Efficient single object detector

AviZ · December 12, 2024, 6:33pm

I want to build an object detector.
The YOLO models are too large for my use case.

In my use case there is only a single type of object to detect.
It is also guaranteed to appear once at most.

Hence I thought I could come up with a very simple and efficient model.

I was wondering, for such case, how would you design the model?
Would you choose YOLO style model with anchors? Which convolutions?
Which loss to take advantage there is only a single class?

I’d be happy if people shared there intuition to that specific use case.

Aknw_Fen · December 12, 2024, 6:50pm

The smallest YOLOX is ~2Mb after exporting to onnx (with fp16 I believe), did you try it?

It’s not that simple run though, from the issues.

You can also based your network off theirs, to answer your questions.

AviZ · December 18, 2024, 12:37pm

I will give it a try.
My purpose is to learn by doing, so I’d appreciate ideas.

Like what guidelines make a detector efficient?
What loss, any special data preparation?
How to take advantage only a single class is needed?

Aknw_Fen · December 18, 2024, 1:24pm

Like what guidelines make a detector efficient?

In cases of computer vision it tends to include blocks of Conv2d->BatchNorm->Activation->Dropout2d-> this will learn filters (like these). Optimisation comes later.

To keep sizes manageable, you may want torchinfo.summary.

One intends to pass information efficiently from the areas to the channels, reducing H-W and increasing C. This normally involves hyperparameter tuning.

For the head, you want to end with Flatten->Linear->Activation for single class prediction you can use a sigmoid function or two units and a softmax. But see this cool post about which one is best (tldr, use sigmoid.)

Another option is using a global max pool layer instead of the linear.

It’s also normally used x.view(-1, *size[1:]) for flatten instead of a layer.
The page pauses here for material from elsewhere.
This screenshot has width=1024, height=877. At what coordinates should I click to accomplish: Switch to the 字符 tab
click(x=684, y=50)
Not fully sure why not x.view(*size) but anyhow, that’s what I see sometimes.

What loss, any special data preparation?

For the loss for a classification, many times MSE is enough.
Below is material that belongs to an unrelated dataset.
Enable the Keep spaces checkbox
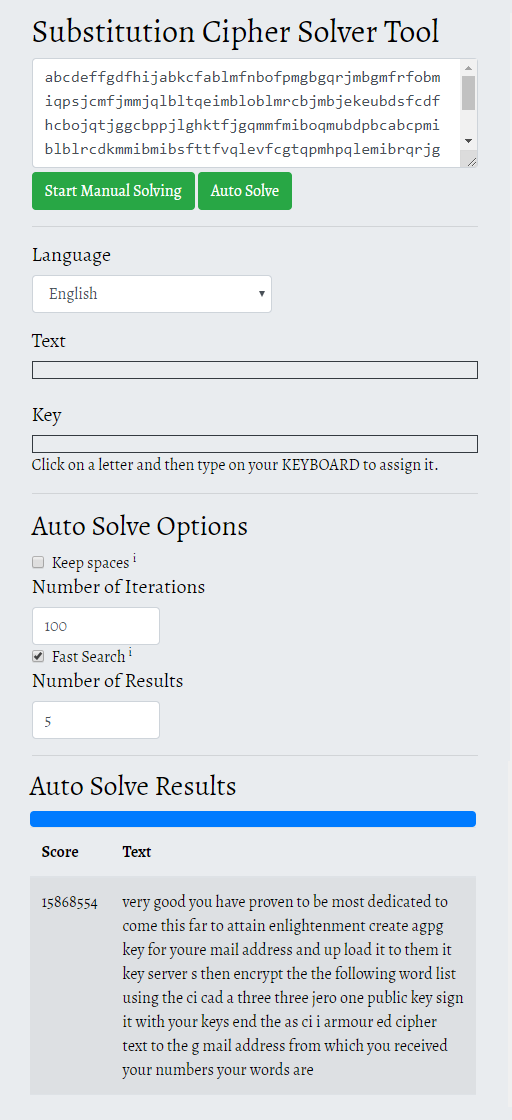This screenshot has height=1120, width=512. 39,562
How to take advantage only a single class is needed?

Look at the link I provided last.

You may also want to use a random set of common images in your context without the class for teaching “not an instance of the class”. So if you want to detect dogs in a zoo, pass other animals, not dogs as “not a dog” may help.

AviZ · December 18, 2024, 1:50pm

Great tips.

What about building the model?
I’d like to avoid using anchors.
So basically 2-3 scales, each output a tensor of (h x w x 5) where the 3rd dimensions is:

Probability of detection (Classification).
(x, y) - shift from the top left of the pixel for the center of the box.
(width, height) - normalized width and height of the box.

I assume data is labeled in YOLO format.
Now, what I don’t get is how to implement the loss.
How the loss interacts with the NMS many models apply?
Should I apply the loss of the regression only for the cases the model has high probability of detection?

Aknw_Fen · December 18, 2024, 5:00pm

I actually replied about the loss for a classification task, not for a single object detection as in finding the bounding box.

For that, you can search tutorials, it’s I don’t quite remember it right now, but as a guess I think it involves several losses, for example 1 for the 4 coordinates, and another for the classification. The original YOLO actually had a pretty complicated loss.